À l’échelle de la machine – plus exactement sur le modèle B1008 qui possède deux lames et non le B1004 qui n’en a qu’une – un module de 1U offre 128 cœurs, 2 ou 4 To de RAM, 64 To de stockage avec 24 Go/s de bande passante et 4 connecteurs Ethernet 40 Gbit/s au format QSFP en façade arrière.

Deux à trois fois moins cher, moins gros et moins énergivores

Selon John Goodacre, le directeur technique de Bamboo, huit modules B1000 seraient équivalents en puissance brute à huit serveurs R740xd de Dell EMC. Il montre un tableau comparatif particulièrement éloquent.

Côté Dell EMC, le R740xd est une machine 2U bi-socket qui totalise 28 cœurs Xeon à 2,7 GHz et qui possède 4 ports Ethernet 25 Gbit/s. En configurant chaque nœud avec 256 Go de RAM DDR4 et 64 To de stockage NVMe, on obtient un cluster de 16U de haut, avec 448 cœurs, 2 To de RAM, 32 ports Ethernet, 512 To de stockage, qui coûte 560 000 dollars et qui consomme 16 kW.

Côté Bamboo, le cluster totalise 1 024 cœurs. Avec 32 Go de RAM par nœud, il offre également 2 To de RAM, 512 To de stockage et 32 ports Ethernet. En revanche, il n’est haut que de 8U, ne coûte que 200 000 dollars et ne consomme que 6 kW.

Pas vraiment pour les applications monolithiques

Le point important est que les serveurs Linux dans la machine de Bamboo ne partagent ni leur mémoire ni leur stockage. Ils ne communiquent entre eux que par le réseau, la lame qui les porte faisant office de switch Ethernet. En pratique, cela signifie qu’une application ne peut utiliser à la fois que les 16 cœurs d’un nœud serveur.

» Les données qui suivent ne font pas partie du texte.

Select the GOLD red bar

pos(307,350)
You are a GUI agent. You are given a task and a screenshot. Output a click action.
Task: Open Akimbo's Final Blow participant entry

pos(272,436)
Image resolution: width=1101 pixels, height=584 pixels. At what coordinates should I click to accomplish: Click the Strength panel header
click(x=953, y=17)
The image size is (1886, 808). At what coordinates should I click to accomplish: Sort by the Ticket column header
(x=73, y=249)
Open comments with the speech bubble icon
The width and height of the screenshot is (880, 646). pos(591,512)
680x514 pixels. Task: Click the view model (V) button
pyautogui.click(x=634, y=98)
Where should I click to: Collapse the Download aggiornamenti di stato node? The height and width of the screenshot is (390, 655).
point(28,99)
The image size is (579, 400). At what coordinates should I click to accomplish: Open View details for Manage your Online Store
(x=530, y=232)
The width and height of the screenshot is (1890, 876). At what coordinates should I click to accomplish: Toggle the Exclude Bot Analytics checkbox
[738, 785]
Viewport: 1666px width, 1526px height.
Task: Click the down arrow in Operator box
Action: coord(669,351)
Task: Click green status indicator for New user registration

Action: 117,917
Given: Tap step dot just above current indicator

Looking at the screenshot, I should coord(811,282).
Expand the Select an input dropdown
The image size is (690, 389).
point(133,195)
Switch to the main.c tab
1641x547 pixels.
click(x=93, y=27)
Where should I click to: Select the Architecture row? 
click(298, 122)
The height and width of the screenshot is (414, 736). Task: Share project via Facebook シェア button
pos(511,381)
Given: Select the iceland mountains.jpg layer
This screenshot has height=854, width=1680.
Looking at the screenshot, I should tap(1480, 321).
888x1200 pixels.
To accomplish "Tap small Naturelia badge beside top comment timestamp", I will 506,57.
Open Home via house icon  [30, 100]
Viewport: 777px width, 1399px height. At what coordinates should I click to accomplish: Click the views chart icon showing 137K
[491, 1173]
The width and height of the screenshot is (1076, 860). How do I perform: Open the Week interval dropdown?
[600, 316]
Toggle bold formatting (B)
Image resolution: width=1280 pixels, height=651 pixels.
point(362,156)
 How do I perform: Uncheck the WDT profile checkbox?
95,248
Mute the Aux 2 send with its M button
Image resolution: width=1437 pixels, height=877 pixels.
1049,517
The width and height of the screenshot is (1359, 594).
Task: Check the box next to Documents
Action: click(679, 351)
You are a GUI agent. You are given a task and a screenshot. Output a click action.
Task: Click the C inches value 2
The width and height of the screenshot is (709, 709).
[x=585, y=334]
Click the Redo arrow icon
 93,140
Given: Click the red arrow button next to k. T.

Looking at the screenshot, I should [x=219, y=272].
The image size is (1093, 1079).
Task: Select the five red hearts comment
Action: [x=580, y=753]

Et encore : les processeurs ARM ont la réputation de ne pas être très doués pour paralléliser à la volée le code d’une application. En attendant l’arrivée d’un nouveau design Neoverse 2, censé régler ce problème, leurs cœurs sont plutôt destinés à exécuter chacun un code particulier, sans interaction avec les autres.

Sur un serveur comme le Dell EMC R740xd, en revanche, une seule application peut tirer profit des 56 cœurs présents pour accélérer son exécution.

Pour Tom Craythorne, ce n’est pas un problème. « Les serveurs Xeon ont été conçus il y a des années pour exécuter rapidement des applications monolithiques en C++. Notre machine est conçue pour exécuter des containers, c’est-à-dire plein de flux indépendants en parallèle, soit le modèle de développement actuel », assure-t-il.

Idéal pour les containers

« Nous proposons donc une machine bien plus optimale pour exécuter les travaux des DevOps, qui économise de l’espace dans les projets de Edge Computing, qui condense plus de puissance pour l’analytique sans devoir ajouter le coût de GPUs, et qui consomme moins d’énergie dans les datacenters conçus pour proposer des services applicatifs en ligne », dit-il, en énumérant à peu près tous les cas d’usage de Kubernetes, l’orchestrateur standard des containers.

Et de conclure : « nous n’avons rien inventé. Nous déclinons juste un modèle qu’AWS a éprouvé lui-même en mettant au point les serveurs Graviton pour ses besoins internes. Ces serveurs motorisent les services de son cloud public et ils exécutent tous les types d’applications qui avaient été imaginés à la base pour des serveurs x86. »

L’ambition d’équiper les serveurs de puces ARM ne date pas d’hier. Dès que ce type de processeurs a connu le succès sur les équipements mobiles, divers fabricants ont tenté l’aventure. Pendant longtemps en vain. Cette technologie semble néanmoins avoir bondi avec la mise au point du ThunderX2 par Cavium il y a un peu plus de deux ans, puis son évolution en architecture Neoverse l’année dernière.

À terme, Bamboo devrait ajouter à son catalogue une machine B4000, haute de 4U et qui contiendrait cette fois-ci 12 lames.